Sledd had spent serious time in the guts of both Webster’s Third and Webster’s Second. He cited page numbers and prefaces, pulling out of the “downstairs” footer of page 111 in Webster’s Second a stub entry for an’t, a variant of ain’t that it called a “colloquial contraction of are not, am not”—which amounted to a much more liberal treatment of ain’t than found in the main entry.
Macdonald didn’t know the first thing about structural linguistics, said Sledd, as he put the phrase in quotes, so absurd did he find Macdonald’s use of it. Then returning to his academic friends, he told Macdonald that he owed it to them to admit that he was against English linguistics and dictionaries in general. “They ought to know, for instance, that poor old Gove’s five little precepts (from a ten-year-old book for middle-aged schoolmarms) can all be matched quite nicely in W2.”3
This became the classic defense of Webster’s Third: the argument that it was really not so different from Webster’s Second. Gove’s five truisms were such banal propaganda that approximate versions of the same ideas could be found even in William Allan Neilson’s dictionary. Ergo, there was no proof that Webster’s Third had been created under the spell of structural linguistics.
Macdonald told Sledd he should reread his own letter. “What you seem to be saying is that I should be ashamed of myself because my article has been influential in academic-intellectual circles. . . . Now honestly. The alternatives you present are to write an ineffective article, or to accept guilt as a leader of a lynch mob—really, as a leader. But I wrote my piece, after much thinking and research, because I was, and still am, convinced that Webster 3 is one more example of the debasement of standards in our cultural life (others are RSV Bible and the Adler-Hutchins Great Books, both of which I’ve dealt with).”
He had no bias against Gove, said Macdonald. “I liked Gove when I spent most of a day with him in Springfield early in the course of my research, and I am convinced he is a sincere and even idealistic lexicographer. Which still doesn’t prevent him from being, alas, more than a bit of a dope.”

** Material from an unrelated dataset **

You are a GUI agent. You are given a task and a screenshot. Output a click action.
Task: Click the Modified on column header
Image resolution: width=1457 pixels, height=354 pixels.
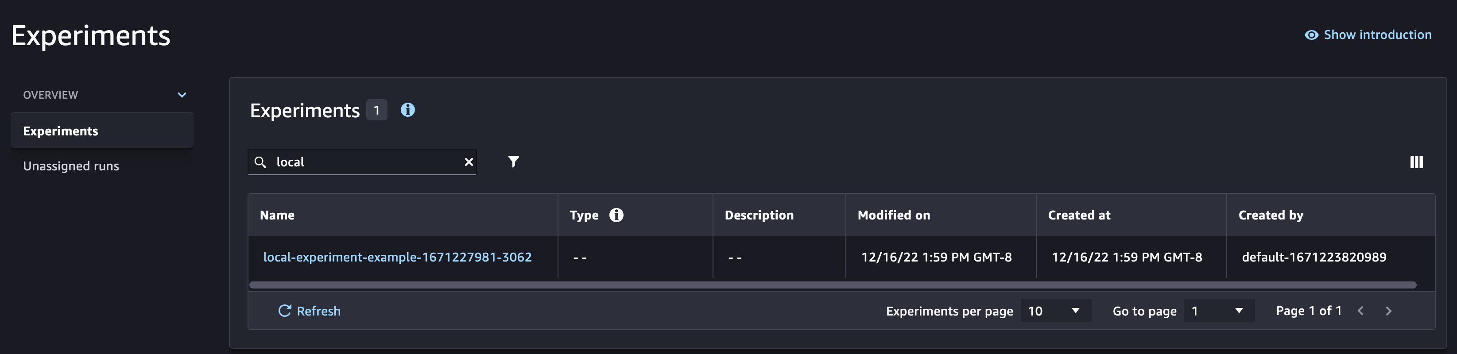point(894,215)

Macdonald conceded to Sledd that he had been wrong about ego and masses, but if Webster’s Second had called an’t colloquial, then it had attached “a warning label,” warning people that the word was inappropriate for formal use, in keeping with everything else Macdonald had said about Webster’s Second. And Gove’s truisms, Macdonald had said in his article, were reasonable in themselves. As for their connection to structural linguistics, this was something he had gotten from Gove.
“I’m not, of course, ‘against English dictionaries and English linguistics generally’ and therefore see no reason I should confess to ‘innocent friends’ that I am. (They must be not only innocent, but also stupid, in your terms, to have been taken in by my spiel. In fact you sound paranoiac—conspiracies everywhere, people who should Know Better being seduced by glib arguments, which you assume, as paranoiacs do, are not sincerely meant by the author—otherwise why should I feel guilty because my arguments have convinced people?)”
Macdonald then must have taken a deep breath. “Sorry,” he wrote in the next sentence, “got sore. But you do put a strain on one’s reasonableness.” Then he asked Sledd if he had read another essay he’d just written, this one for Life, about the scientific view of language. (Sledd, of course, hated the piece.) Then Macdonald referred back to some business relating to the volume Sledd was assembling, in which Macdonald’s New Yorker essay would be published along with a feisty back-and-forth with Sledd.
Then Macdonald said, in the closing of his letter, “Sorry to sound irritable—but you do irritate me.”